2023 Gainful Employment

Overview

On May 26, 2021, the Department of Education (ED) announced its intent to establish negotiated rulemaking committees covering a wide swath of topics, one of which was Gainful Employment. Public hearings were held on June 21, 23, and 24, and ED on December 8, 2021 issued a solicitation for negotiator nominations and a schedule for negotiations that will include Gainful Employment among other topics related to Institutional and Programmatic Eligibility. Negotiations were held virtually over three sessions in 2022: January 18-21, February 14-18, and March 14-18. Negotiators failed to reach consensus on gainful employment. 

On May 19, 2023, the Department of Education issued draft rules on gainful employment for public comment. Similar to the 2014 GE rules, the proposed rule would:

  • Use an annual and a discretionary debt-to-earnings (D/E) ratio as metrics to assess a program’s eligibility to participate in the Title IV programs
  • Set the discretionary D/E ratio passage threshold at ≤ 20% and the annual D/E ratio at ≤ 8%
  • Trigger a program’s automatic loss of Title IV eligibility for three years if it failed the metrics in 2 of 3 consecutive years 
  • Use a 2-year cohort period, or a 4-year cohort for programs with fewer than 30 completers in the 2-year cohort

Several significant changes were introduced from prior iterations of GE regulations, including:

  • A new gainful employment metric, the earnings premium, which compares median program completer earnings to median earnings of high school graduates in the state
  • Use of median program completers’ earnings rather than the greater of the mean or median
  • Use of 6-digit CIP code for distinguishing programs
  • Students enrolled in prison education programs (PEP) or comprehensive transition and postsecondary programs (CTP) are excluded from D/E and EP rate calculations
  • Students whose loans are in a military-related deferment would now be included in a program’s D/E ratios
  • Capping loan debt for D/E ratios at net direct costs (tuition, fees, books, equipment, and supplies less institutional grants and scholarships)
  • Source of earnings data can include the Internal Revenue Service (IRS), Social Security Administration (SSA), Department of Health and Human Services (HHS), and the Census Bureau (ED indicates a preference to use IRS data) 
  • No alternate earnings appeal

The proposed rule abandoned several of ED’s proposals introduced during  negotiations, including:

  • A small programs debt-to-earnings rate, which would have combined all of an institution’s programs with fewer than 30 completers to calculate a single small programs debt-to-earnings rate
  • Including parent PLUS debt in the debt portion of the debt-to-earnings calculation

Also new and separate, but related, to the proposed gainful employment rules is a financial value transparency framework which would apply GE metrics and reporting requirements to non-GE programs.
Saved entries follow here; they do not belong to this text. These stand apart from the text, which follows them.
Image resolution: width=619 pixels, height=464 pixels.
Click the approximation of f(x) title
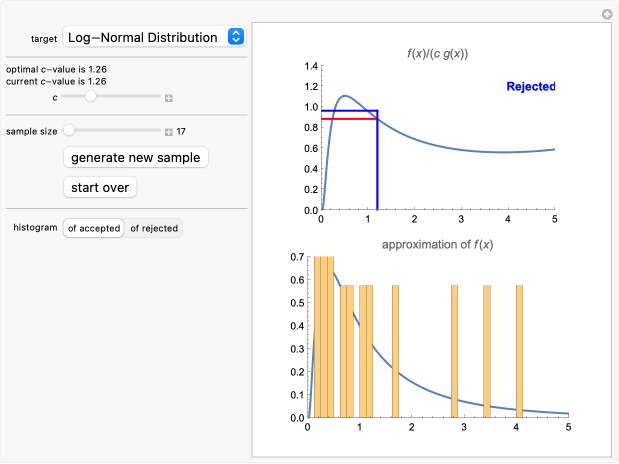[x=438, y=244]
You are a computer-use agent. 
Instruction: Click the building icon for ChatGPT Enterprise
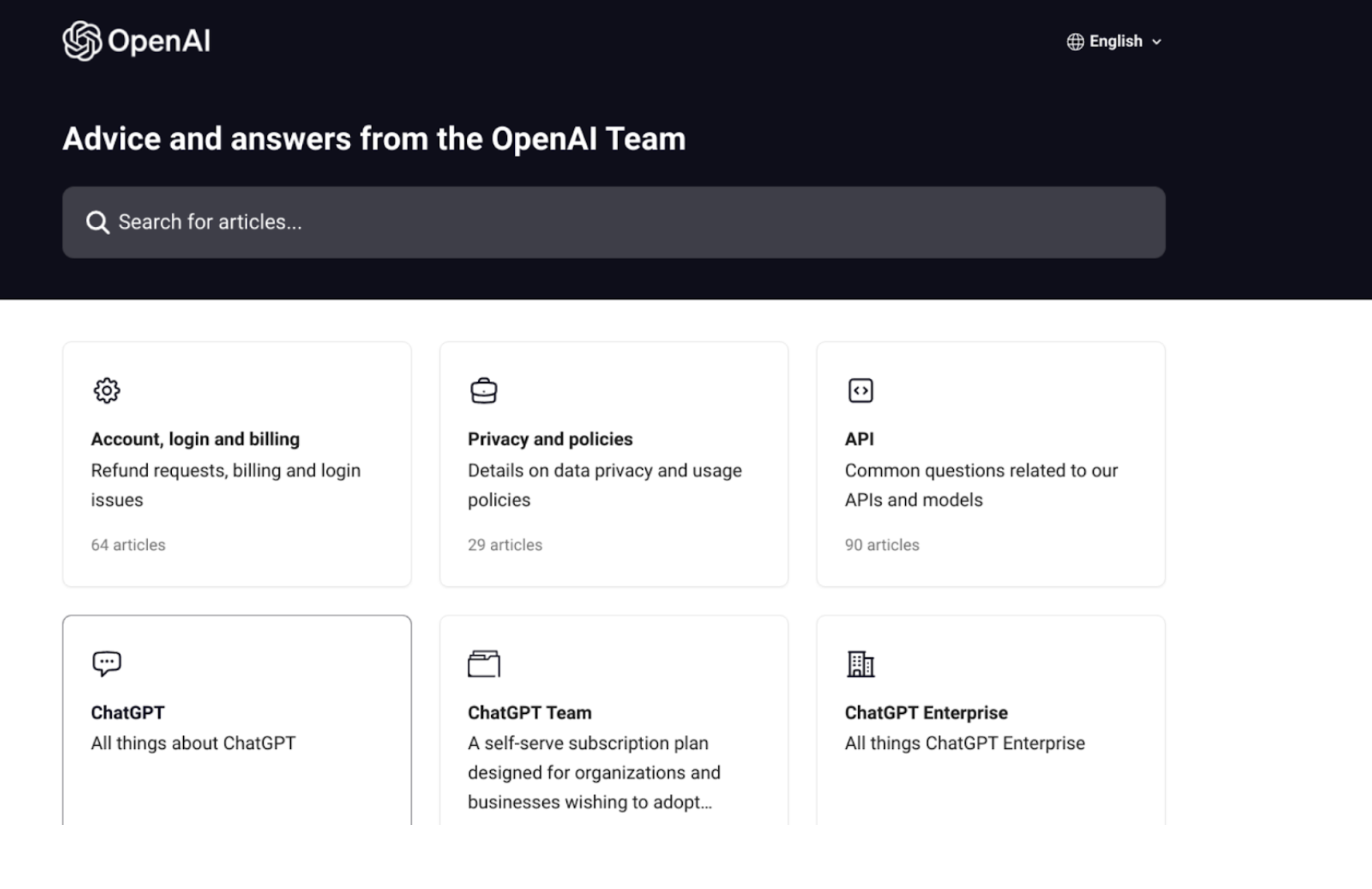[x=860, y=664]
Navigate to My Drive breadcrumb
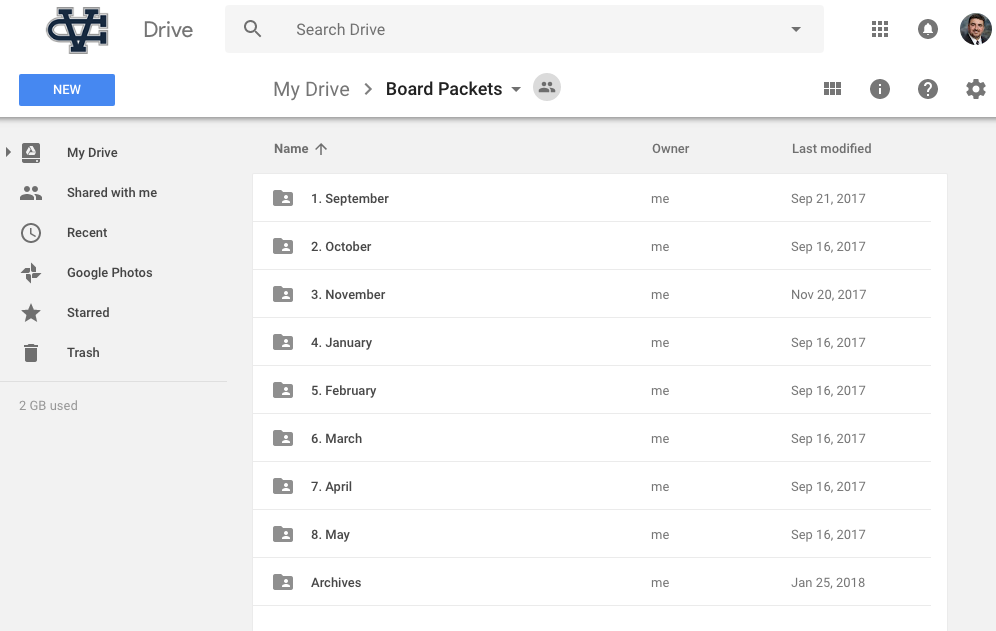Image resolution: width=996 pixels, height=631 pixels. pos(311,89)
ED would calculate gainful employment metrics (the debt-to-earnings ratio and the earnings premium) for non-GE programs, make that information publicly available, and require students at non-GE programs to acknowledge they were aware their program is a “high debt burden” program. Unlike for GE programs, however, a non-GE program’s failure of the GE metrics would not result in automatic loss of Title IV eligibility.
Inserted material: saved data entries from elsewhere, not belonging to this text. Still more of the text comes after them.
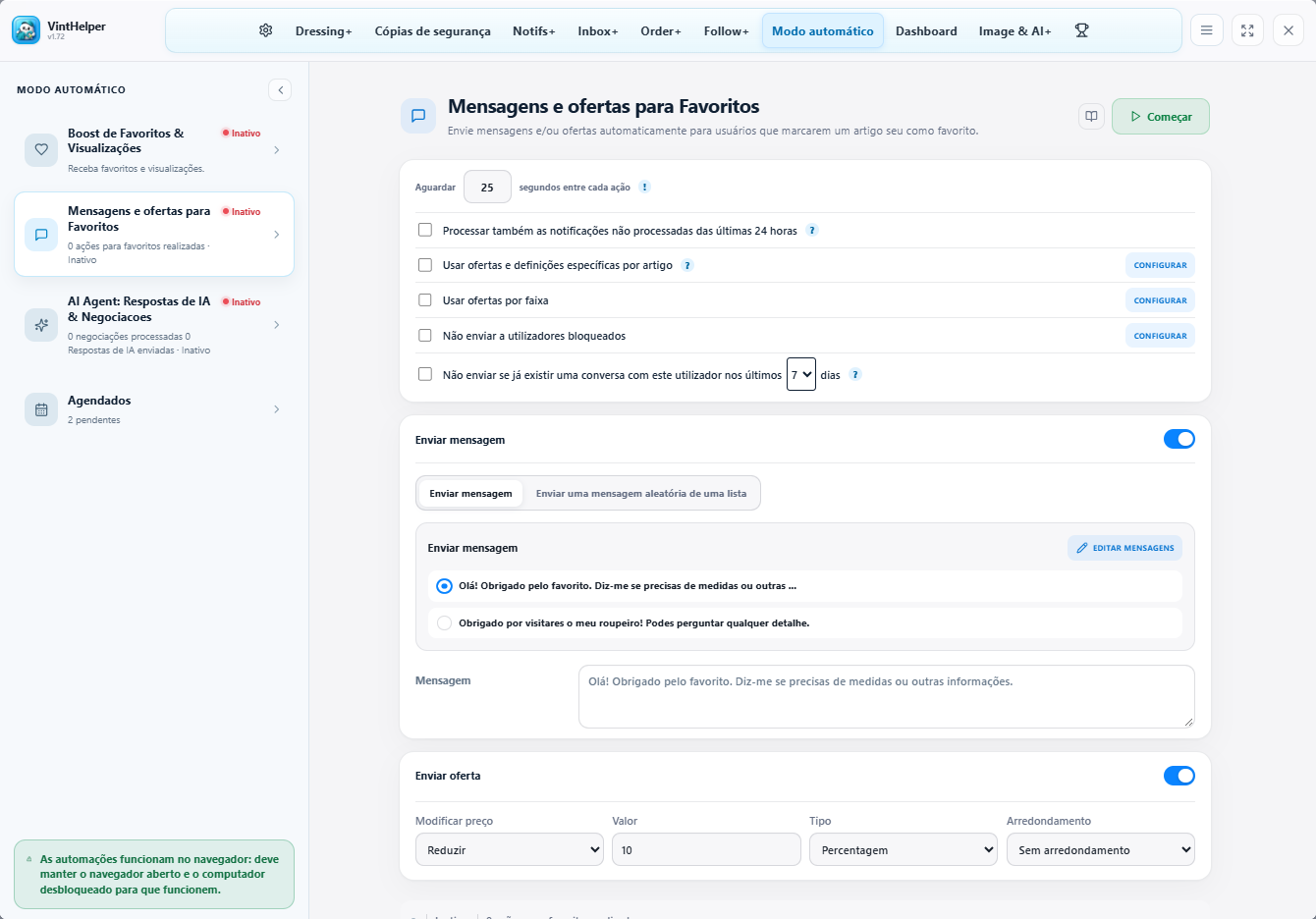Click the Começar button

[1161, 116]
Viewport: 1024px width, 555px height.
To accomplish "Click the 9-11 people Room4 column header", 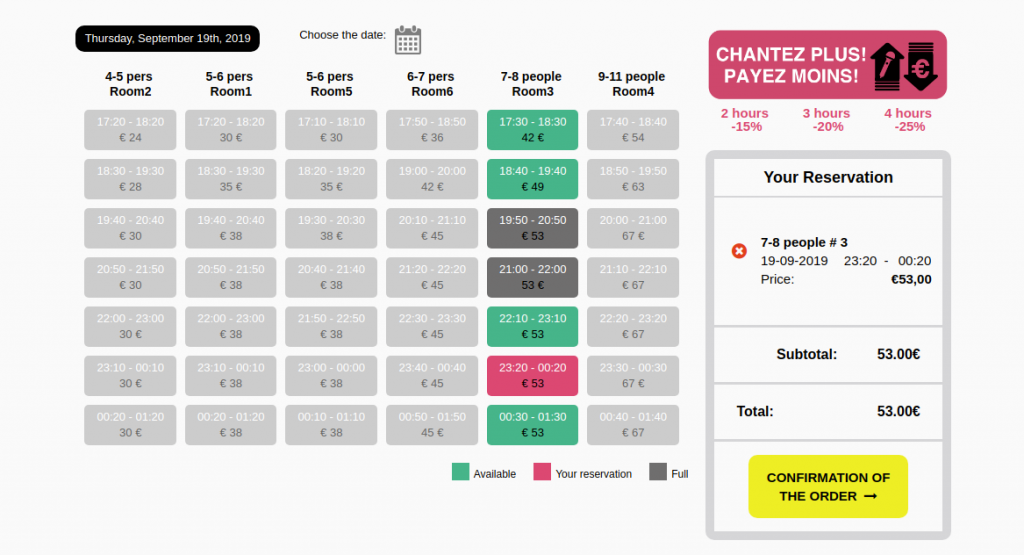I will click(632, 84).
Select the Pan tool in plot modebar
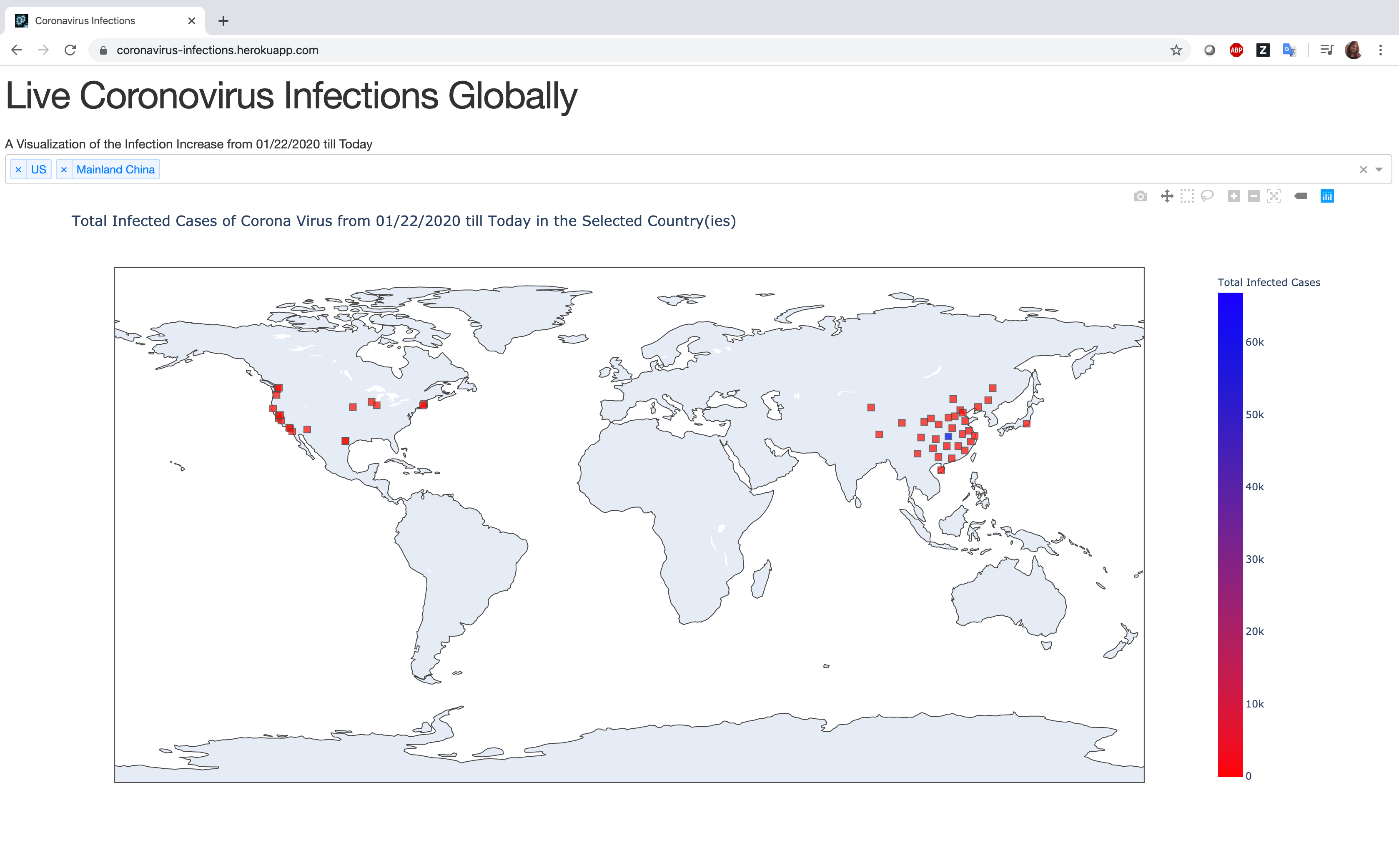The height and width of the screenshot is (868, 1399). (x=1167, y=196)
Final rules, released in October 2023, retained the same GE metrics as the proposed rule. It adds exceptions to the accountability provisions of the rule for institutions in U.S. territories and freely associated states and for institutions with no group of programs that share the same four-digit CIP code with 30 or more completers in total over the most recent four award years. Under the final financial value transparency regulations, ED excludes undergraduate degree-granting programs from collecting student acknowledgments when those programs fail the debt-to-earnings metric.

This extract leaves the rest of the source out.